Schwieriger Spagat für die Grünen

Trotzdem: Mancher, den die Grünen gewinnen wollen, bleibt skeptisch. Aus der Mülheimer Stegerwaldsiedlung eine klimafreundliche Vorzeigesiedlung zu machen, ist gut und schön. Doch wenn dann die Kosten für die Mieter steigen, wird sich der Applaus bei den Betroffenen in Grenzen halten. Und auch der von den Grünen erklärte Kampf gegen den motorisierten Individualverkehr sorgt für Misstrauen. Nicht alles, was in den linksrheinischen grünen Hochburgen wie selbstverständlich als Programm für die Zukunft der Stadt angesehen wird, entspricht den Bedürfnissen einer Mehrheit in anderen Stadtteilen – ein schwieriger Spagat für diejenigen, die dort um Wählerstimmen werben.

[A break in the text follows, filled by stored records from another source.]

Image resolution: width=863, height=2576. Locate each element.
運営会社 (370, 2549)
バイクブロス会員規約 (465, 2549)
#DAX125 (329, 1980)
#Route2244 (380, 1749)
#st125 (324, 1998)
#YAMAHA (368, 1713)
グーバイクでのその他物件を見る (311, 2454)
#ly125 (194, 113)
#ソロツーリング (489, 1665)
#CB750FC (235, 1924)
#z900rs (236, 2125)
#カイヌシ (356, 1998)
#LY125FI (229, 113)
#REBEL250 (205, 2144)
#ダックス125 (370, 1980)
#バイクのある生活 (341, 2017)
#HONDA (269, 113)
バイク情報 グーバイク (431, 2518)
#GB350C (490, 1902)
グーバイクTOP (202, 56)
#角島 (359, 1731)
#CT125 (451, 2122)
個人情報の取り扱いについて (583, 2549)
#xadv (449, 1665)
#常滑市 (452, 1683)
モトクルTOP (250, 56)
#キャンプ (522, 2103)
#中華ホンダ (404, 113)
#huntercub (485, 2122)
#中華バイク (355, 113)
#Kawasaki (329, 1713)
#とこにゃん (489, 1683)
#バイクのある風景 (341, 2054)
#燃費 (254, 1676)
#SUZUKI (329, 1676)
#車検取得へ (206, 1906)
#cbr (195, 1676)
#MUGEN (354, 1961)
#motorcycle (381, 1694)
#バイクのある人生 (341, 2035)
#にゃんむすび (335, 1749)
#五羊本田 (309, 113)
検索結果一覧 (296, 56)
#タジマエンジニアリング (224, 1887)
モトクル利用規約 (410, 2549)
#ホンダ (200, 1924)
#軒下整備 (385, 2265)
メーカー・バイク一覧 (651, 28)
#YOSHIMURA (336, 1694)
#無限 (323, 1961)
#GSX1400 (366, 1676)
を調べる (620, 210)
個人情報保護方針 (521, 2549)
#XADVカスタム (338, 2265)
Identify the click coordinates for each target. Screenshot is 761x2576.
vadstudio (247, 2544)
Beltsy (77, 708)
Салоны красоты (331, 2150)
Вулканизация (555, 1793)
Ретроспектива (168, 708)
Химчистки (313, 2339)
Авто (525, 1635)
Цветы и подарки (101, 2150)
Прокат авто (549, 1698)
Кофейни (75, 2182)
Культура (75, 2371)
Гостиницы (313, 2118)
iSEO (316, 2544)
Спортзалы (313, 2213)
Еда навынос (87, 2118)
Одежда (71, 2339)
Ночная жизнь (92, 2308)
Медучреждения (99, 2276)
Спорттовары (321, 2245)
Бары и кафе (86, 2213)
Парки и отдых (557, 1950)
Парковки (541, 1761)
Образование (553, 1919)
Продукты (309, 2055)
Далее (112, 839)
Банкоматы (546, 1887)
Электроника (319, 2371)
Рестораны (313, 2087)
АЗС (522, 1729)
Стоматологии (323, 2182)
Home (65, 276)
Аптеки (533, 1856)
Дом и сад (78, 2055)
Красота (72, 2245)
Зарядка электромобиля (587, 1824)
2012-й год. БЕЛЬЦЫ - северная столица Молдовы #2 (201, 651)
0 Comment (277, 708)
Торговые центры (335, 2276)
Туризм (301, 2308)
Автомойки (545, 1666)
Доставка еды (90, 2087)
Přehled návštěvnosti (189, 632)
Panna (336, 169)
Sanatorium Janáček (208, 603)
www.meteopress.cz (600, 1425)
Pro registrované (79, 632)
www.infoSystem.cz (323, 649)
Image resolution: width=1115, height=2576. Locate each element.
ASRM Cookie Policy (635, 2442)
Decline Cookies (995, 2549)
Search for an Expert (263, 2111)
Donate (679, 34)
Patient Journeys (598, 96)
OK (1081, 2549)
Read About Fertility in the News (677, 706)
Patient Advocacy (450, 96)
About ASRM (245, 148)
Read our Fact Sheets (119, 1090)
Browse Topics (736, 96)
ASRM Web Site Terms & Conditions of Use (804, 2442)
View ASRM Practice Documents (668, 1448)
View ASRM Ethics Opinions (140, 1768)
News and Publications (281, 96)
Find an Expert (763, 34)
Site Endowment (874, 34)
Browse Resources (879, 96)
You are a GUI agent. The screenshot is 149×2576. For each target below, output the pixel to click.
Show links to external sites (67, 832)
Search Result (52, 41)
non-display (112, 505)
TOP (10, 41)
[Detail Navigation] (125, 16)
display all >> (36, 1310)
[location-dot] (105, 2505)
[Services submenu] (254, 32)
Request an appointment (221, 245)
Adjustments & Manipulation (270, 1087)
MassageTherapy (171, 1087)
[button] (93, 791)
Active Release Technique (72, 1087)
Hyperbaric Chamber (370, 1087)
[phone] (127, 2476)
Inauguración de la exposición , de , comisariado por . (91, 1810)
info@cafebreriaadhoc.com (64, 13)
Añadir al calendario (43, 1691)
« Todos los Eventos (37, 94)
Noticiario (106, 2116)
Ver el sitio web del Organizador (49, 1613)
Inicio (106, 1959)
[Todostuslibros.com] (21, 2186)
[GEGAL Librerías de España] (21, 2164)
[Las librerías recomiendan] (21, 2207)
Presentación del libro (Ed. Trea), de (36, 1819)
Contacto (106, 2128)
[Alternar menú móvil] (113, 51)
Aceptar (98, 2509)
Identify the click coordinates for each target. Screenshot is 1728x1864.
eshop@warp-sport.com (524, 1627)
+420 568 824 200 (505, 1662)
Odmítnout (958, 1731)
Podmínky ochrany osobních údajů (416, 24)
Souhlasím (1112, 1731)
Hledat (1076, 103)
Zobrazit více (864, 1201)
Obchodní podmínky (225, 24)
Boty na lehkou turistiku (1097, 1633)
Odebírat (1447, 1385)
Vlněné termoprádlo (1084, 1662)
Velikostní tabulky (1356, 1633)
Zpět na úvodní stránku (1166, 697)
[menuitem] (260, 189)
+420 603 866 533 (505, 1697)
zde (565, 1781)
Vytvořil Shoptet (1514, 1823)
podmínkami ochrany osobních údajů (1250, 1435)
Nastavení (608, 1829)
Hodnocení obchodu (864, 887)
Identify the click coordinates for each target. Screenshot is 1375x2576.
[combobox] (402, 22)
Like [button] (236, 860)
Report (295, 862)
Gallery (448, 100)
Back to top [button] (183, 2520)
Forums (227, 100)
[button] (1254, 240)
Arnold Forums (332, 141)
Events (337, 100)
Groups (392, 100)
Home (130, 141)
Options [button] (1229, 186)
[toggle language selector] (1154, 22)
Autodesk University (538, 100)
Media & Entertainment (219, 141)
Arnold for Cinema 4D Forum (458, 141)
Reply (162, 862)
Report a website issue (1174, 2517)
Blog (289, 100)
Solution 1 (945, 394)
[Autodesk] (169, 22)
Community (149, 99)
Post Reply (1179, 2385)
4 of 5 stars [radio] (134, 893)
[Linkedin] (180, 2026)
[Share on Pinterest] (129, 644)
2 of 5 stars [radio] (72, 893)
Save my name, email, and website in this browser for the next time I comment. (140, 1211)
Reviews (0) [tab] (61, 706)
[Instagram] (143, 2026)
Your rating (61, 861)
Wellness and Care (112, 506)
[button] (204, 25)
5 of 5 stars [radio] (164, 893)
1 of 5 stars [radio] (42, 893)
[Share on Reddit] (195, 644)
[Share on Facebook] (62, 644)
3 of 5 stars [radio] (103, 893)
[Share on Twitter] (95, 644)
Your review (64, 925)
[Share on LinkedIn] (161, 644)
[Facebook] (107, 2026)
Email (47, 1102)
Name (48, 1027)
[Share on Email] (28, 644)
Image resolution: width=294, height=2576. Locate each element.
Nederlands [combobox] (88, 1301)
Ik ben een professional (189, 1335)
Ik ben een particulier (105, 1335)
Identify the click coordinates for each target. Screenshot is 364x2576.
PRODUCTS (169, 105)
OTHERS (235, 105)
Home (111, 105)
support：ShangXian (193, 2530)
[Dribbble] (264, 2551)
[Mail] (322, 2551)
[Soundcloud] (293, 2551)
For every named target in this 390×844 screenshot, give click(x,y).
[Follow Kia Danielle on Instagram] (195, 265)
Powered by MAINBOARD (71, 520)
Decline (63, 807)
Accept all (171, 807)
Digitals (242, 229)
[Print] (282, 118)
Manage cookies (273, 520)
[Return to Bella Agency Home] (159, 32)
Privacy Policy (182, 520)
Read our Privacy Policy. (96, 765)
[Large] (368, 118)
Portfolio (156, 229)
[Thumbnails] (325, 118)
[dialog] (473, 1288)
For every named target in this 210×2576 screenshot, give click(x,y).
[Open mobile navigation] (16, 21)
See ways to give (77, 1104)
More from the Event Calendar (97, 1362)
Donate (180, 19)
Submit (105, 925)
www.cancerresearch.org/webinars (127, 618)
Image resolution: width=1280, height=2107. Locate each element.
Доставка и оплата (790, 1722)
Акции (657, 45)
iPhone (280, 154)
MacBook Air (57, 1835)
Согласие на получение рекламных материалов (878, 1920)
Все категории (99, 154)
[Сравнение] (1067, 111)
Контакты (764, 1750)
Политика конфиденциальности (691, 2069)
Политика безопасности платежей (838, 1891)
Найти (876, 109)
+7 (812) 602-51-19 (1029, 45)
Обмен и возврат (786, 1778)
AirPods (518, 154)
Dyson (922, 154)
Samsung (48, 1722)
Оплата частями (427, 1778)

Auch wenn es in ihrer Partei durchaus eine gemeinsame Vorstellung von der „grünen Stadt der Zukunft“ gebe, könne man nicht alle Stadtteile über einen Kamm scheren, sagt Ursula Schlömer, die in Dellbrück kandidiert. Sie lebe „begeistert“ im ländlich geprägten Viertel. Nach Nippes, wo sie auch mal gewohnt hat, wolle sie nicht mehr zurück. „Köln ist nicht homogen, und auch die Sorgen vor Ort sind nicht überall die gleichen.“

„Wir erreichen die Leute nicht“

So könne ein Parteifreund in Ehrenfeld, Lindenthal oder Nippes wohl kaum nachvollziehen, wie einige Stadtteile im Rechtsrheinischen unter dem Durchgangsverkehr von Pendlern und Lastwagen leiden. Und auch bei der Umsetzung grüner Kernthemen plädiert sie für mehr Einfluss der Kenner der örtlichen Begebenheiten. Sie teile die Forderung nach einer Verkehrswende. Weil aber Menschen nicht von heute auf morgen ihr Auto abschaffen, könne man nicht einfach Parkplätze streichen, ohne Alternativen wie Quartiersgaragen oder eine bessere Nahverkehrsanbindung zu schaffen.

Auch Derichsweiler hat Verständnis für die Skepsis bei manchem Wahlberechtigtem. „Man kann es nicht allen recht machen.“ Und: Menschen in einer schwierigen wirtschaftlichen Lage seien mit anderen Herausforderungen konfrontiert als mit der Frage, ob man das Radwegenetz ausbauen muss. Aber auch diese Menschen wolle man überzeugen. „Es ist schade, dass viele, die von grüner Politik profitieren, uns noch nicht wählen“, sagt Ursula Schlömer. Sie nennt die Forderung nach mehr bezahlbarem Wohnraum als Beispiel. „Die Themen müssten ankommen. Aber wir erreichen die Leute nicht.“ Das habe auch damit zu tun, dass die Ortsverbände der Grünen in vielen rechtsrheinischen Vierteln noch zu klein seien, um im Wahlkampf alle Bürger mit ihren Botschaften zu erreichen.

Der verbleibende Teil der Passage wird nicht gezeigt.